**Available data:**
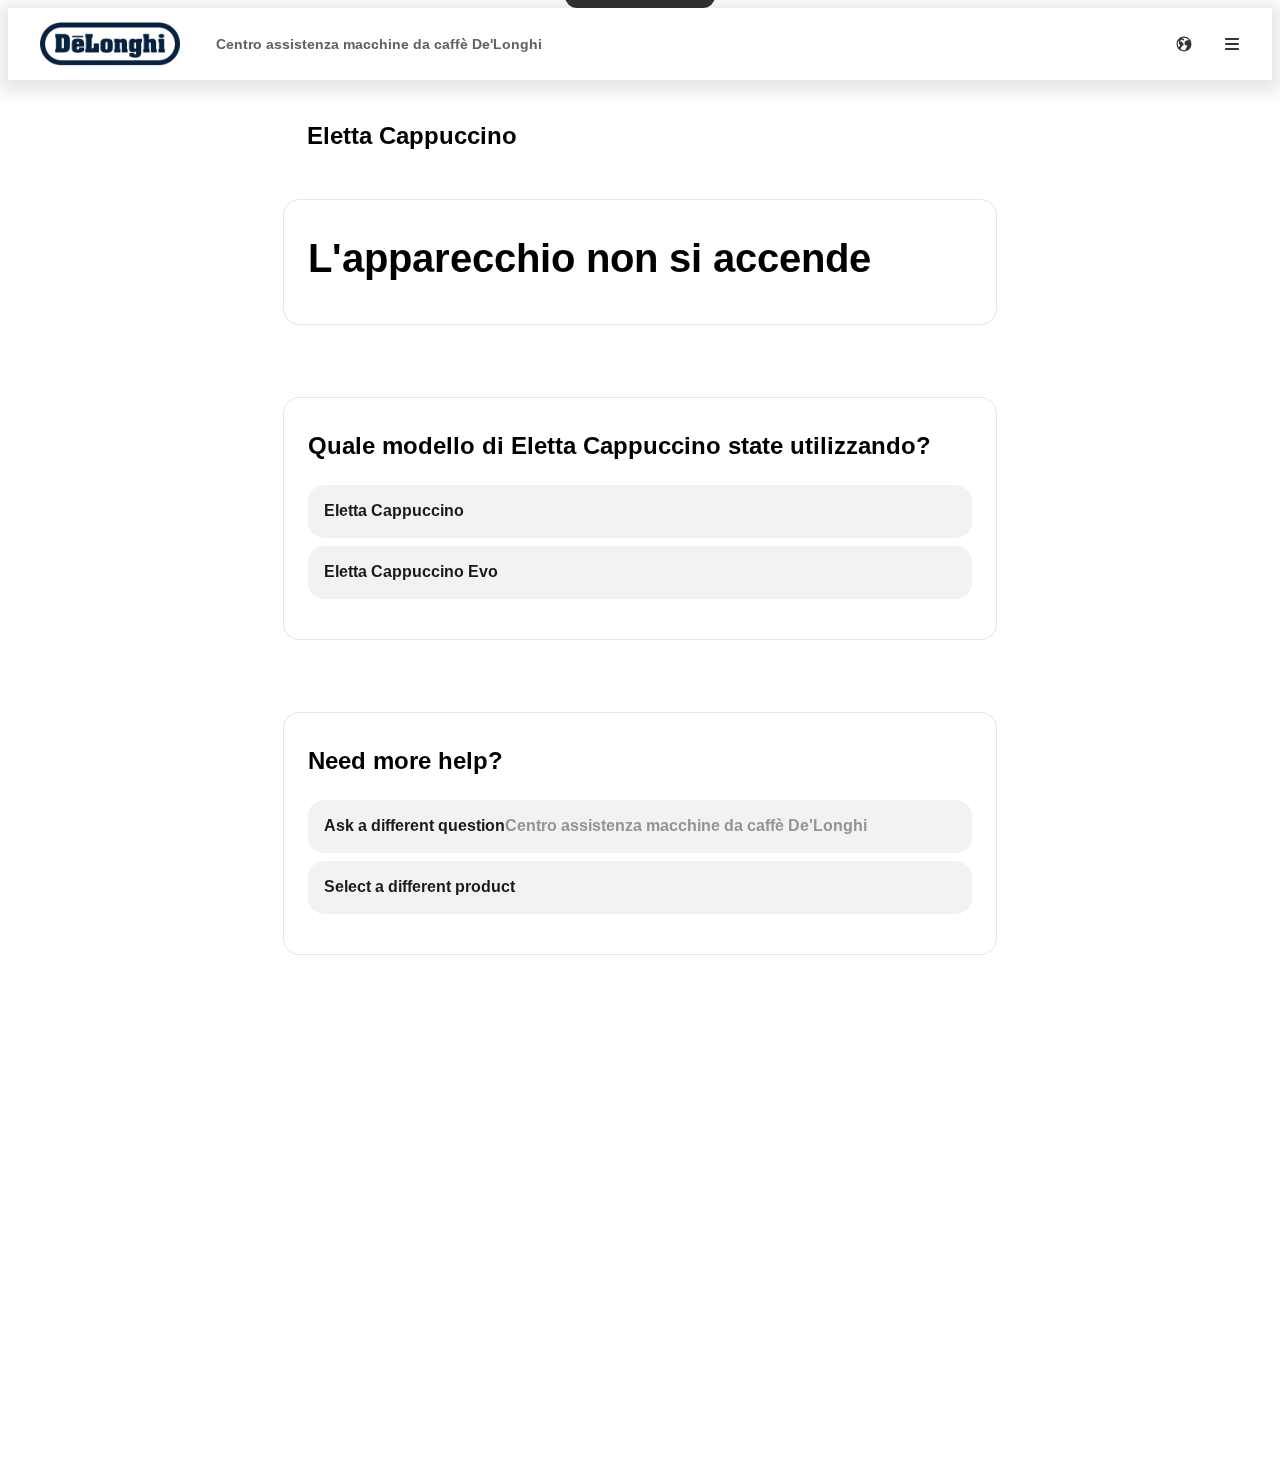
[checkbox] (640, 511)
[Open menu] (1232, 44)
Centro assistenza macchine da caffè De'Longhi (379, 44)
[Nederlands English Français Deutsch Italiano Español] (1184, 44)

--

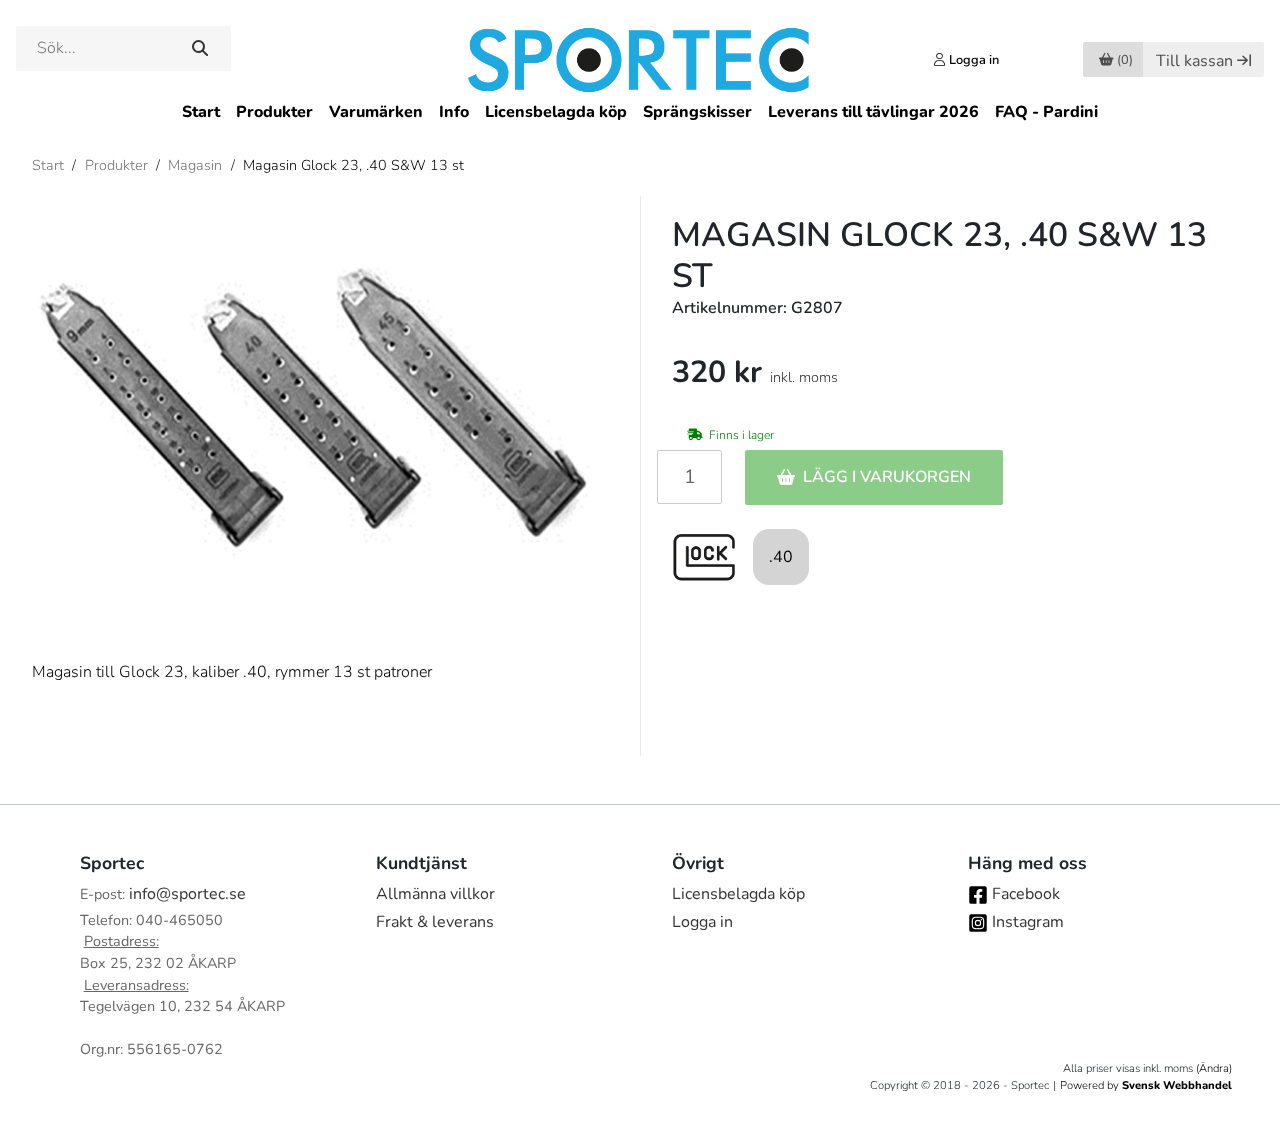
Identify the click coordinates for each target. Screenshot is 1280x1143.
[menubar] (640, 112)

...

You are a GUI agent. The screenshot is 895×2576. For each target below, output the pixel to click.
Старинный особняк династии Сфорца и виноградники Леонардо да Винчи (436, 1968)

**Task brief:**
All that is wanted is an exact copy of the lines above from the one with "[checkbox] (640, 511)" through the one with "[Nederlands English Français", with both ends included.

**Reply to the exercise:**
[checkbox] (640, 511)
[Open menu] (1232, 44)
Centro assistenza macchine da caffè De'Longhi (379, 44)
[Nederlands English Français Deutsch Italiano Español] (1184, 44)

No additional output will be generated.